Diciannove settimane prima pubblicate in forma di rubrica e poi raccolte in un libro, saggio, ironico e leggero, di quella garden literature che spinge a nuovi progetti. Perché il giardiniere è così: quando impazza la canicola estiva non può fare a meno di fantasticare sull’autunno indaffarato che verrà.

Buone vacanze!

martedì 1 agosto 2017

Cicoria selvatica, fiori azzurri e surrogati di caffè

 
L’azzurro dei fiori contrasta con l’amaro delle foglie strette e coriacee e il paesaggio brullo e assetato dei bordi strada erbosi bruciati dal sole.

La cicoria selvatica la incontrate tutti i giorni andando al lavoro o a fare la spesa, entrando e uscendo dai centri urbani. Fateci caso. Sono cespugli erbacei alti una trentina di centimetri, i fusti ritti e scarni mettono sete a guardarli finché non si ricoprono di fiori azzurro intenso. Hanno petali a cinque denti e punteggiano prati e bordi strade dal mare fino a 1500 metri di altezza.

 
La cicoria selvatica o comune, Cichorium intybus, è diffusissima e conosciuta fin dai tempi antichi: le foglie erano raccolte per le proprietà digestive, toniche e disintossicanti e per l’estrazione di colorante blu; le radici, tostate, essiccate e macinate, erano usate in tempo di guerra per preparare un surrogato del caffè.

Si raccoglie in primavera, quando le foglie sono più tenere, e si consuma cruda o cotta, per insaporire insalate e zuppe o come contorno per piatti di carne.
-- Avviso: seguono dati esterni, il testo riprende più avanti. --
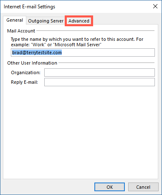The width and height of the screenshot is (162, 195).
Task: Focus the Organization text box
Action: (99, 73)
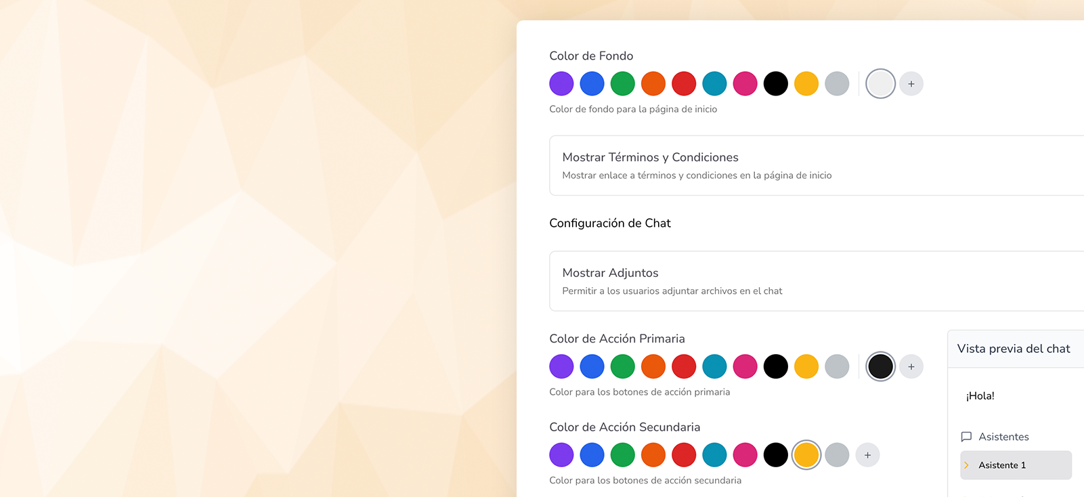Open Mostrar Términos y Condiciones option card
Image resolution: width=1084 pixels, height=497 pixels.
pyautogui.click(x=817, y=166)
Dalla specie selvatica sono state selezionate numerose varietà orticole da foglia e da radice, molto diverse tra loro per forma, colore e sapore, con una nota amarognola più o meno intensa. Tra queste, alcune prelibatezze dell’orto come il radicchio rosso di Treviso, il radicchio variegato di Castelfranco e la catalogna.

 
Resistente al gelo e alla siccità, la cicoria si adatta a qualsiasi tipo di terreno, fatta eccezione per quelli soggetti a ristagni d’acqua o troppo compatti e argillosi. Quella selvatica, buona in primavera per chi non tema i gusti forti, merita un angolo dell’orto o del terrazzo per la fioritura leggera e vivace. Impossibile riuscire a rubarne un cespo nato in libertà: le radici scavano la terra arida in profondità in cerca di acqua. Raccogli i semi piuttosto, e affidali alla terra in primavera. Sono finissimi: per non sbagliare mischiali con delle sabbia e spargili a pizzichi come faresti col sale.